→ **Passage to read**
----

Regional Councilor of O'Higgins
- In office 11 March 2022 – 24 October 2023
- Succeeded by: Mauricio Donoso
- Constituency: Colchagua Province

Governor of Colchagua Province
- In office 11 March 2018 – 20 November 2020
- President: Sebastián Piñera
- Preceded by: Luis Barra
- Succeeded by: Manuel Cuadra

Personal details
- Born: Yamil Andrés Ethit Romero 21 August 1981 (age 44) Santa Cruz, Chile
- Party: Independent Democratic Union
- Children: 2
- Education: Universidad SEK Chile
- Profession: Lawyer

= Yamil Ethit =

Chilean politician

Yamil Andrés Ethit Romero (born 21 August 1981) is a Chilean lawyer and politician, who serves as mayor of Santa Cruz since December 2024. Previously, he served as governor of the province of Colchagua (2018–2020) and later as a regional councilor for the O'Higgins Region (2022–2023), representing Colchagua Province.

----

→ **Data for review**

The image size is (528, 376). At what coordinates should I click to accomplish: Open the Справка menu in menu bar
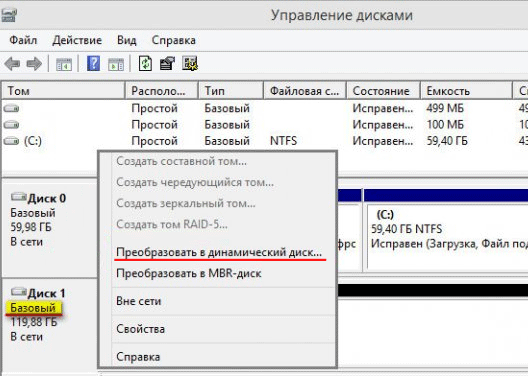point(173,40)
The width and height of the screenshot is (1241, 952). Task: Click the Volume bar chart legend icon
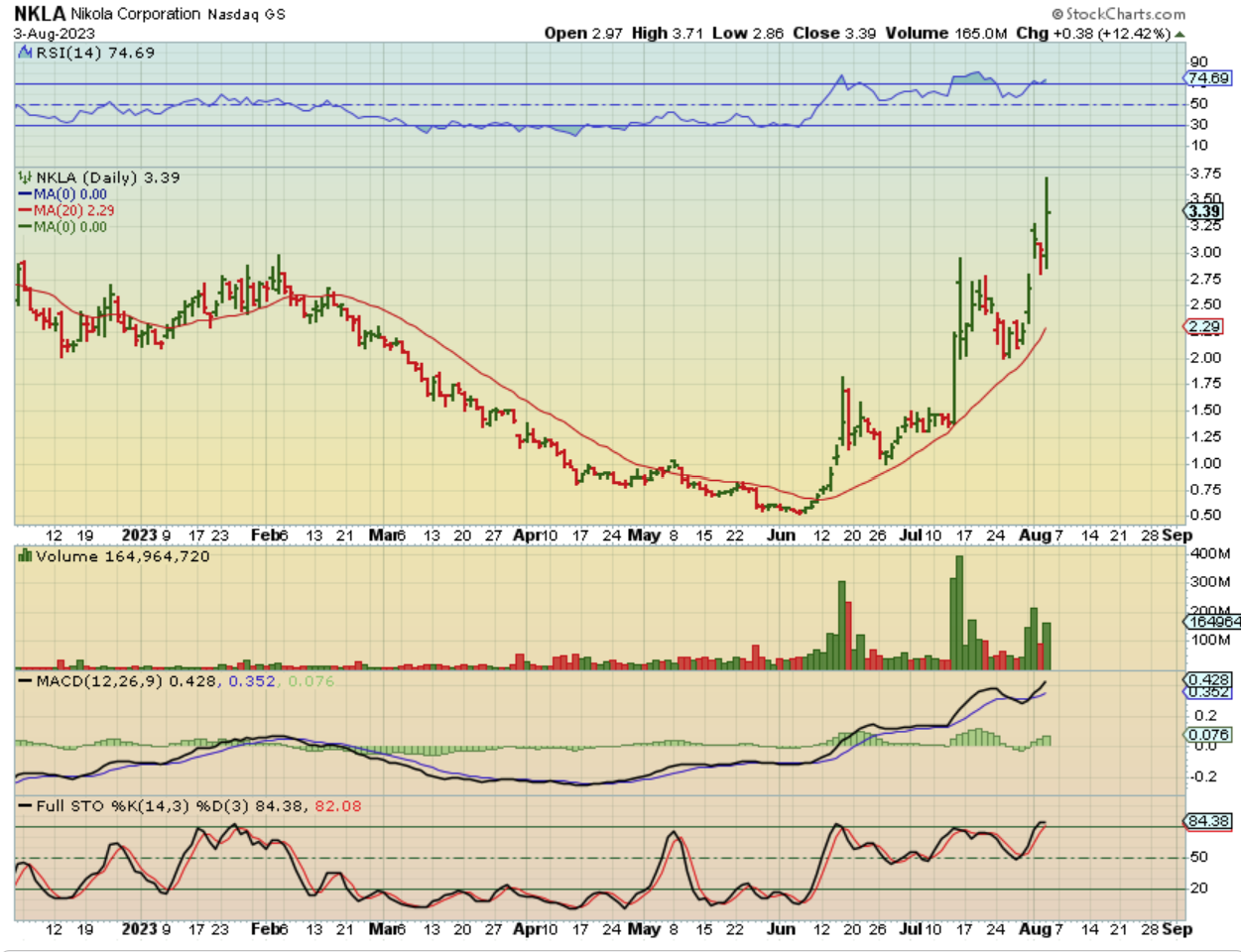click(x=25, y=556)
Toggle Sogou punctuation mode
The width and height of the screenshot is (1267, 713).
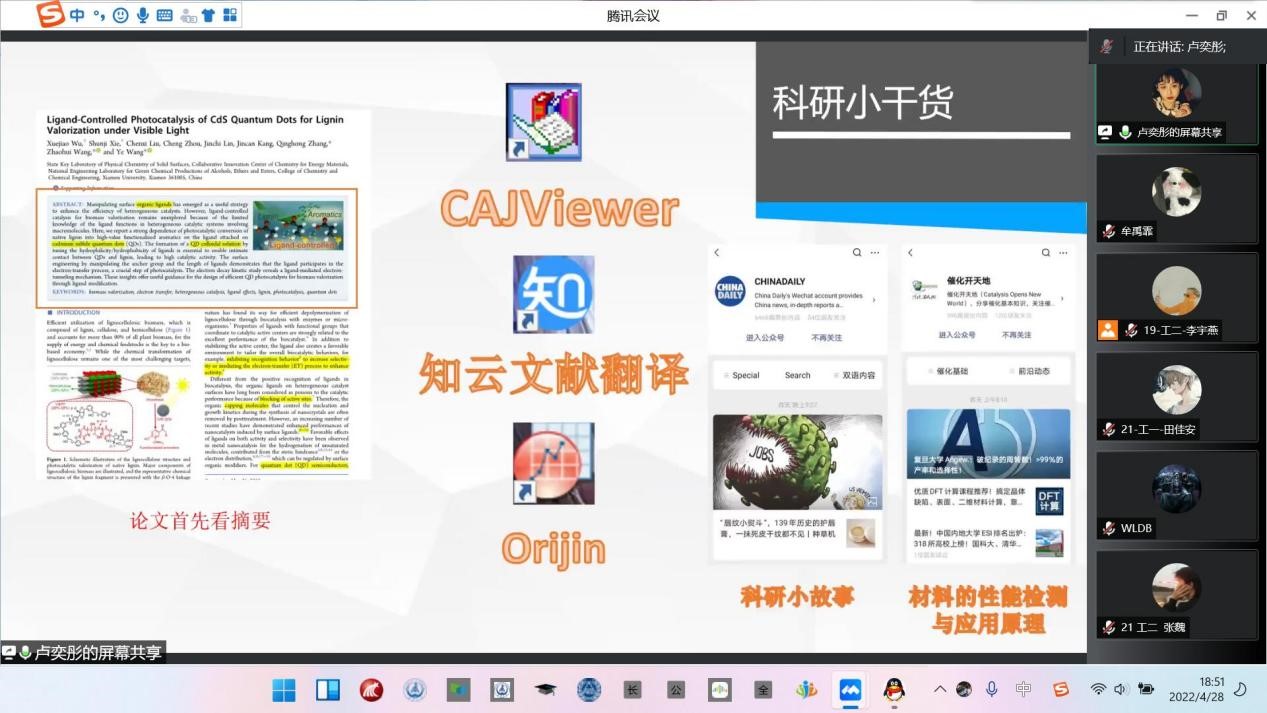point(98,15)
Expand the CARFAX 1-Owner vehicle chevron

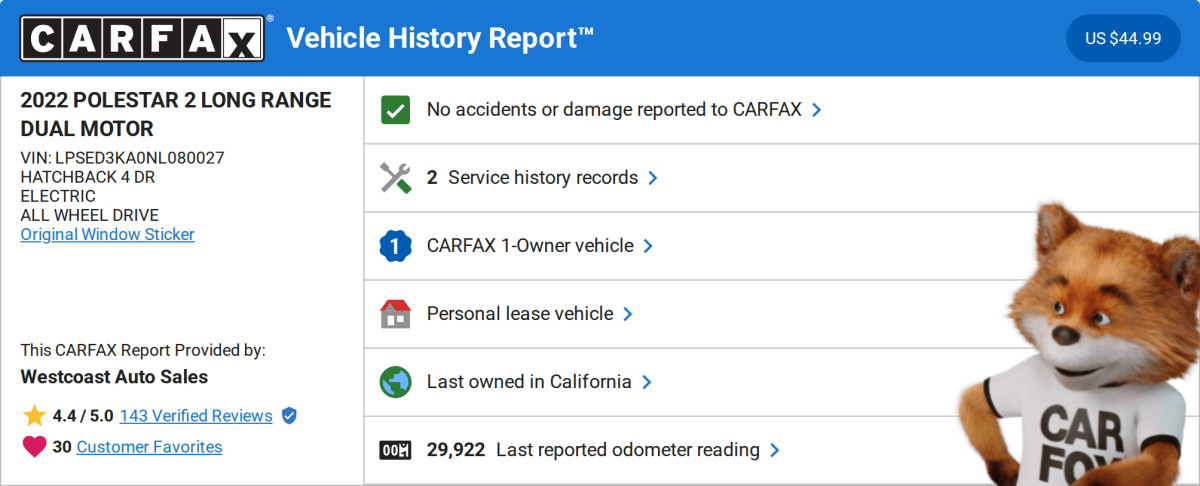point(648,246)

----

→ **What to do**
[1] Retype the passage on Yamil Ethit word for word, starting at "Personal details" and ending at "representing Colchagua Province.".
[2] According to the passage on Yamil Ethit, who held the post of governor of Colchagua Province right before him?
[3] Continue the passage on Yamil Ethit from the point where it stops.
Leave the listing aside; it has nothing to do with the work here.

→ **Responses by task**
[1]
Personal details
- Born: Yamil Andrés Ethit Romero 21 August 1981 (age 44) Santa Cruz, Chile
- Party: Independent Democratic Union
- Children: 2
- Education: Universidad SEK Chile
- Profession: Lawyer

= Yamil Ethit =

Chilean politician

Yamil Andrés Ethit Romero (born 21 August 1981) is a Chilean lawyer and politician, who serves as mayor of Santa Cruz since December 2024. Previously, he served as governor of the province of Colchagua (2018–2020) and later as a regional councilor for the O'Higgins Region (2022–2023), representing Colchagua Province.

[2] Luis Barra

[3]
== Biography ==
Born in Santa Cruz, Chile, Ethit comes from a family of merchants and is of Palestinian-Arab descent; he is the grandson of Indrawes Ethit Farah, a Palestinian immigrant who arrived in Santa Cruz in 1920. He earned his law degree at Universidad Internacional SEK Chile. He is married and a father of two children.

He worked in the Victims of Violent Crime Unit of the Ministry of the Interior and Public Security.

In the municipal sector, he was legal advisor to the Municipality of Nancagua and Chépica. Additionally, he served as a leader of sports clubs for several years. On 11 March 2018, he took office as governor of the province of Colchagua, appointed by President Sebastián Piñera. However, on 20 November 2020, he effectively resigned from his position as governor in order to be legally eligible for the parliamentary elections of 2021.

In 2021, he was elected Regional Councilor of the O'Higgins Region, representing Colchagua Province, taking office on 11 March 2022. He resigned on 24 October 2023 to participate in the 2024 municipal elections. He was elected mayor of Santa Cruz and took office on 6 December 2024.